You can [read more about the MIT license](https://choosealicense.com/licenses/mit/), and [compare different open-source licenses at `choosealicense.com`](https://choosealicense.com/licenses/).
## Some Ethical Guidelines to Consider
Web scraping is a powerful tool for gathering data, and its [legality has been upheld](https://en.wikipedia.org/wiki/HiQ_Labs_v._LinkedIn).
But it is important to use it responsibly and ethically. Here are some guidelines to consider:
1. Review the website's Terms of Service and [`robots.txt`](https://en.wikipedia.org/wiki/robots.txt) file to understand allowances and restrictions for automated scraping before starting.
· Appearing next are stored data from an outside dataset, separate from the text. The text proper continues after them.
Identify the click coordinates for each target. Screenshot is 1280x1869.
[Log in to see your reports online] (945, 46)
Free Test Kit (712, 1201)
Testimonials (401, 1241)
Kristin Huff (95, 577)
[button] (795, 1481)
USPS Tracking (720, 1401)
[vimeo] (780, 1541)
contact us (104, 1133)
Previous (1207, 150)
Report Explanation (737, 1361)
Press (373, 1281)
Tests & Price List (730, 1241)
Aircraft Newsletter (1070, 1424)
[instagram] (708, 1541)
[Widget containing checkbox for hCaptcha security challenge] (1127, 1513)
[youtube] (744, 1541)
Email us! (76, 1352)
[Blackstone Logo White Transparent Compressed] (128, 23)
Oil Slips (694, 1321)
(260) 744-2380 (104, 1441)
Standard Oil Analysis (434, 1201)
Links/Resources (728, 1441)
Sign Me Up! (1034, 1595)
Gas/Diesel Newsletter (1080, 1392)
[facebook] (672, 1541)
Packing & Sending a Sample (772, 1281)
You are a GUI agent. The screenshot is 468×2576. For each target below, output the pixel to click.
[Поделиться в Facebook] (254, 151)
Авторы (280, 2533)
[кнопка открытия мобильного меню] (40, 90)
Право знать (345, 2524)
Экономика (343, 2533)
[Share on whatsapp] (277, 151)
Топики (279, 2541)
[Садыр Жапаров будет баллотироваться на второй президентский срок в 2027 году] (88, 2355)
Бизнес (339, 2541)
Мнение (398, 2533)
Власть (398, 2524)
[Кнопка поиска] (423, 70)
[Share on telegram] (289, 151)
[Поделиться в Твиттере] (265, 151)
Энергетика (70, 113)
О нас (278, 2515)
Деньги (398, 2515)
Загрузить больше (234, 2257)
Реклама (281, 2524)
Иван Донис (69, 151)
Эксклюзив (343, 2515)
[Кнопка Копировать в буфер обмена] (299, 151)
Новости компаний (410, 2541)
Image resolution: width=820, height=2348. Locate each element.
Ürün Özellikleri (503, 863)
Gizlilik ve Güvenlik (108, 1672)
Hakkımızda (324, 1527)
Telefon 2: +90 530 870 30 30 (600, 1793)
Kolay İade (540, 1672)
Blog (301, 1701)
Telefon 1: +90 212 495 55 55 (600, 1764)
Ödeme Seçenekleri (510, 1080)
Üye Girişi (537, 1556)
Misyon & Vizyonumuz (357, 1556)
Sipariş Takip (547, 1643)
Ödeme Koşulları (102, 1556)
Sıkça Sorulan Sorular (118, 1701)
2. Avoid scraping copyrighted content verbatim without permission. Summarizing is safer. Use data judiciously under "fair use" principles.
3. Do not enable illegal or fraudulent uses of scraped data, and be mindful of security and privacy.
4. Check that your scraping activity does not overload or harm the website's servers. Scale activity gradually.
5. Reflect on whether scraping could unintentionally reveal private user or organizational information from the site.
6. Consider if scraped data could negatively impact the website's value or business model.
7. Assess if decisions made using the data could contribute to bias, discrimination or unfair profiling.
8. Validate quality of scraped data, and recognize limitations in ensuring relevance and accuracy inherent with web data.
9. Document your scraping process thoroughly for replicability, transparency and accountability.
10. Continuously re-evaluate your scraping program against applicable laws and ethical principles.